Собственно, основу последних месяцев работы Леонова над “Пирамидой” и составили мучительные поиски им полного и точного воплощения в художественном слове этого знаменитого апокрифа. “Писатель — всегда немножко еретик”, — заметил как-то Леонид Максимович. Он дерзко вознамерился воссоздать картину сотворения человека и его грехопадения, опираясь именно на “отреченный”, не канонизированный христианской церковью первоисточник.
Признаюсь с радостью: я счастлив тем, что помогал, елико возможно, раскручивать нить повествования, навеянного автору апокрифом Еноха — старшего сына Каина, прадеда праведного Ноя, спасшегося от всемирного потопа. До сих пор пробирает меня невольный озноб: ведь тысячеэтажный незримый особняк Шатаницкого стоял “на Трубе”, то есть на Трубной площади, неподалеку от редакции “Нашего современника”, куда я пришел работать в том самом “расстрельном” 93-м.
Читатель двухтомного издания “Пирамиды” (М., “Голос”, 1994) не найдет в нем последнего варианта “Трубы” — время уже не позволяло включить его в книгу. Петр Федорович Алешкин рискнул не внять “категорическому запрету” Леонова (“Только окончательный вариант! Иначе не разрешаю! Запрещаю!” — и т. д.). И правильно сделал — книга вскоре после спецвыпуска нашего журнала (точнее, буквально вслед за ним) вышла в мир — как раз к последнему прижизненному юбилею писателя. Поживи он еще хоть немножко — и “Труба” наверняка бы еще переписывалась, шлифовалась, уточнялась, обогащалась… Беспощадный к себе Леонов не успокаивался до последнего часа!
Замечу попутно — для ясности: в Большом энциклопедическом справочнике, изданном в 1984 году, десятилетием раньше “Пирамиды”, о Енохе — ни звука! Тогда это не входило в круг обязательных (и даже специальных) понятий. И даже подробнейший двухтомный словарь “Мифы народов мира”, толкуя о нем вкривь и вкось, шибко учено,- умолчал (почему-то) о великом апокрифе. А ведь он буквально перевернул, “перелопатил” мировоззрение величайшего русского прозаика. Лишь намеком, туманно обозначено, что Еноху открылась тайна “восстания нечестивых ангелов против бога” (так в “Мифах”.

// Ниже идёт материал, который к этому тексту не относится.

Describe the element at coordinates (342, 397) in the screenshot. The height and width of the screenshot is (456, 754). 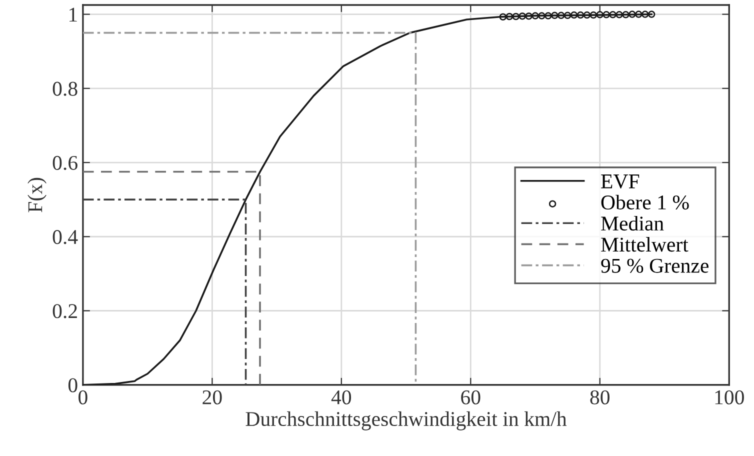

) — тайна, которая до самого смертного часа волновала Леонова, выводила его поиски вровень с озарениями Данте, Мильтона, Т. Манна. И, кажется, помогала ему жить. “Не умру, пока не разгадаю!” Разгадать до конца так и не удалось. Очевидно, смертному не дано. Но какая ослепительная дерзновенность, какой отчаянный вызов вечности!
Тут нельзя не рассказать, хотя бы на нескольких примерах, какую титаническую работу совершил Леонид, отсекая лишнее, шлифуя текст “Трубы”. Не разгадал, но упорно приближался к заветной цели.
Он радовался как ребенок, когда удавалось найти, “выловить”, “ухватить” нужное, точное слово. Впадал в отчаянье и панику, если оно не давалось. Становился злым, колючим, обидчивым, если я, по простоте душевной, пытался ему помочь, да всё, пожалуй, невпопад. Он сам, только сам способен был найти самое точное, единственно подходящее и необходимое слово.